--- PASSAGE PROVIDED ---
——
= Aerobic anoxygenic phototrophic bacteria =

Aerobic anoxygenic phototrophic bacteria (AAPB) are mainly Alphaproteobacteria that are obligate aerobes that are able to capture energy from light by photophosphorylation to produce ATP. Water is not used as an electron donor and, therefore, the production of oxygen is non-existent. AAPB contain bacteriochlorophyll a as its main light harvesting pigment, but are not anaerobic like other bacteria that perform anoxygenic photosynthesis. Aerobic anoxygenic phototrophic bacteria are photoheterotrophic, meaning they obtain their carbon from organic compounds. They exist in a variety of aquatic environments and may constitute over 10% of the open ocean microbial community, being particularly abundant in oligotrophic conditions where they were found to be 24% of the community. Predation, as well as the availability of phosphorus and light, have been shown to be important factors that influence AAPB growth in their natural environments. AAPB are thought to play an important role in carbon cycling by relying on organic matter and acting as sinks for dissolved organic carbon. There is still a knowledge gap in research areas regarding the abundance and genetic diversity of AAPB, as well as the environmental variables that regulate these two properties.

==Cellular structure==
Research suggests that all currently known AAPB contain Gram-negative cell walls. The majority have shapes that resemble cylinders, as well as flagella and pili. AAP bacteria are motile due to one polar or subpolar flagellum. Species of these bacteria such as Roseobacter denitrificans and Sandaracinobacter sibiricus have up to three subpolar flagella. AAPB cell dimensions are normally, 1.2 μm long, 0.7 μm in diameter, and a cell volume of 0.5 μm^{3}. Their dry weight is 0.05 pg and wet weight is 0.5 pg. 3 types of cell division are known to exist within AAPB, 2 daughter-cell division, 4 daughter-cell division, and the non-typical 3 daughter-cell division, commonly referred to as Y-cell division. AAPB are usually pink or orange in color when isolated from water. Current data suggests that marine bacteria have generation times of several days, whereas new evidence exists that shows AAPB to have a much shorter generation time. All species of AAPB produce large amounts of carotenoid pigments. The color of each species is due to the presence of carotenoids, giving peaks in the blue and green absorption spectra. Light harvesting complexes with unusual absorption maxima have been discovered due to the isolation and characterization of new aerobic phototrophic species.

A new strain of aerobic anoxygenic phototrophic bacteria, JF-1, was recently isolated from deep-ocean hydrothermal vent waters. These bacteria were found to be pleomorphic which shapes varying from coccoid and ovoid rods, to bean-shaped. The coccoid bacteria were from 0.4 to 0.5 μm in size. The ovoid rods were 0.4 to 0.5 μm in diameter, and 1.0 to 1.2 μm in length. Thread-like formations of up to five bacterial cells were also observed in these vents.
——
--- WHAT YOU HAVE TO DO ---
In the text on aerobic anoxygenic phototrophic bacteria, what pigment do these bacteria use as their main light-harvesting pigment?

--- DATASET ---
——
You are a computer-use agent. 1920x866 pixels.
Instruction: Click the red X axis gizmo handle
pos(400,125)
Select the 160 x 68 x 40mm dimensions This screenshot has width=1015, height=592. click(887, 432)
——
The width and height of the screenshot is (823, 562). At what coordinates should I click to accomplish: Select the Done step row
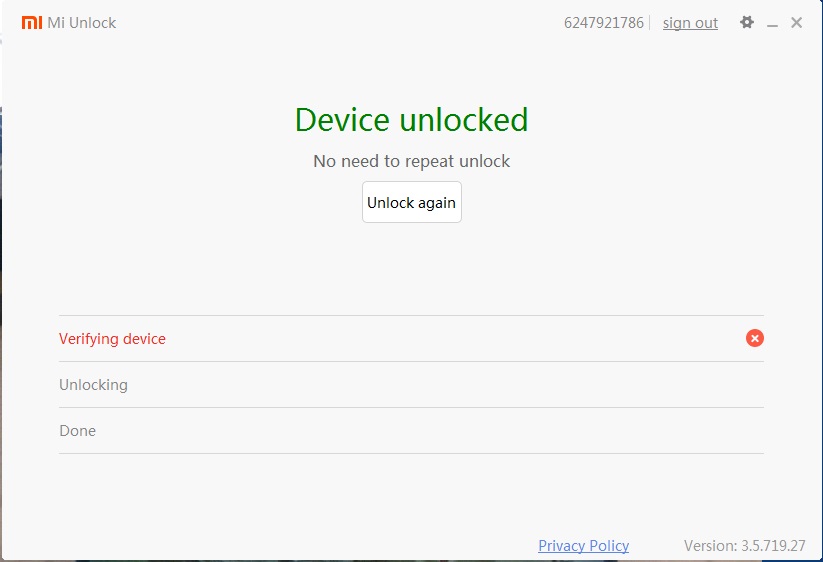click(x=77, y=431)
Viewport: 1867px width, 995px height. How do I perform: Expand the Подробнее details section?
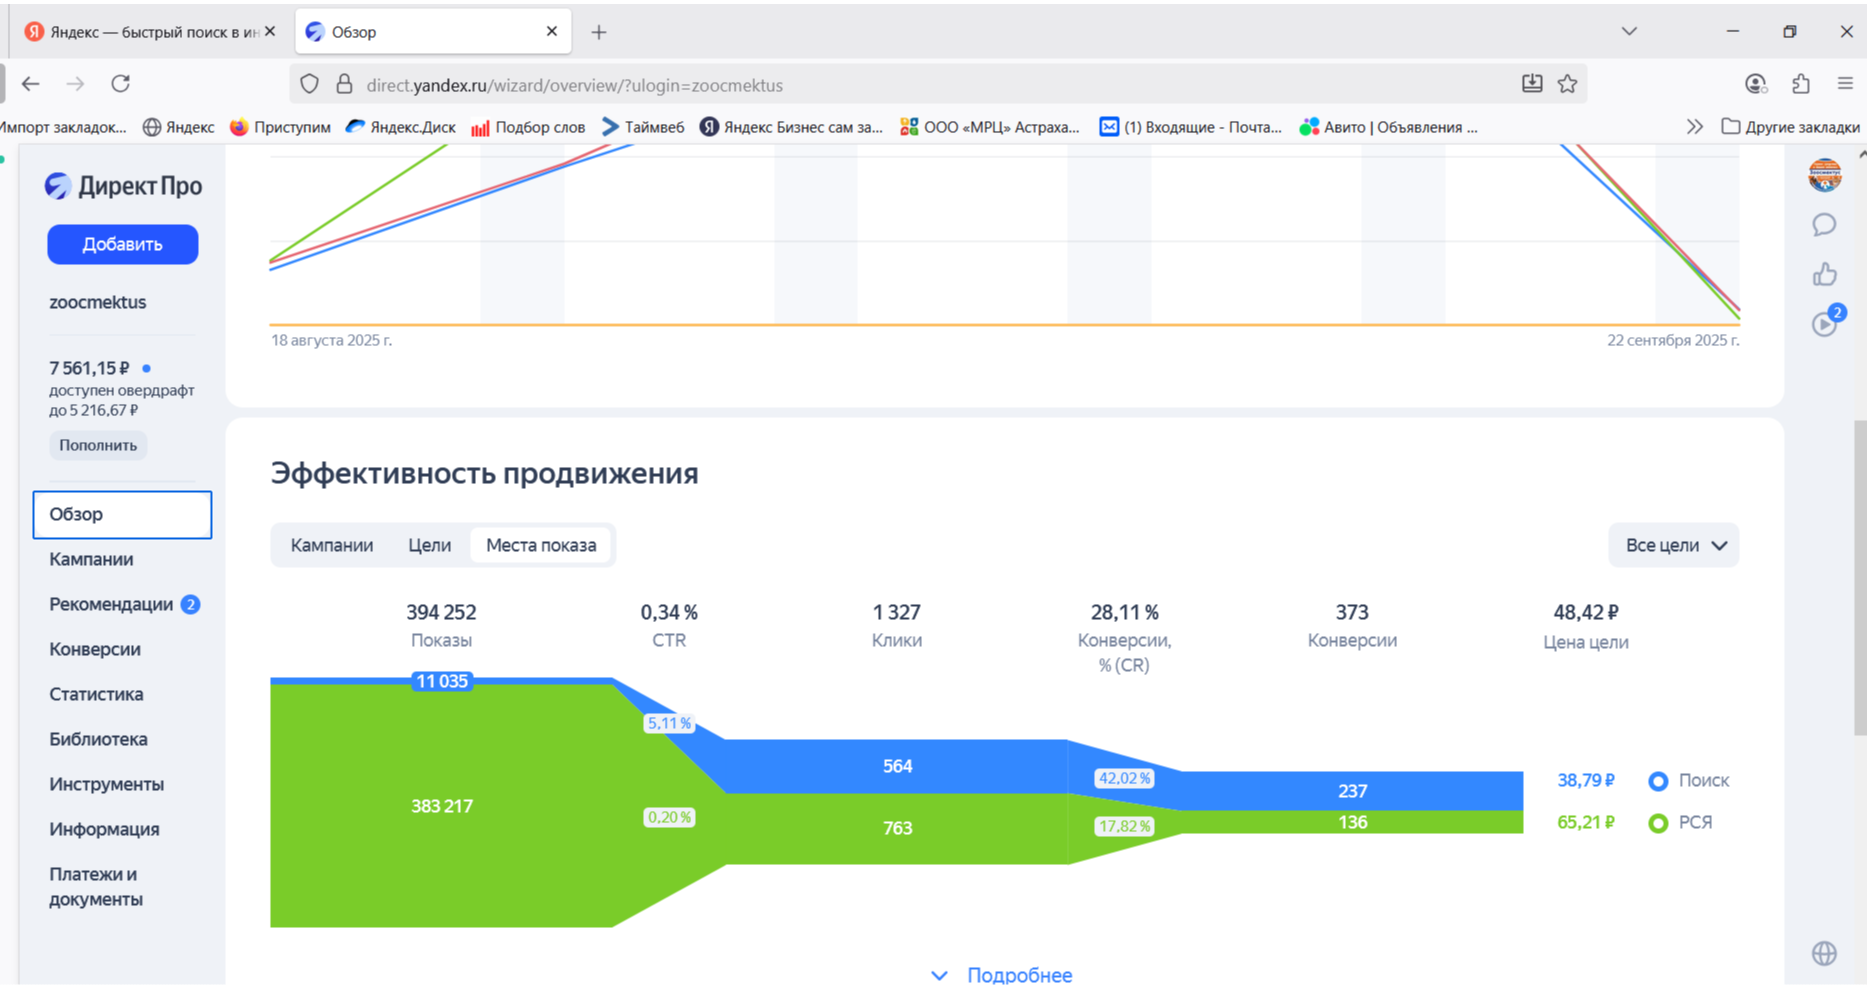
——
--- SOLVED PROBLEM ---
Bacteriochlorophyll a.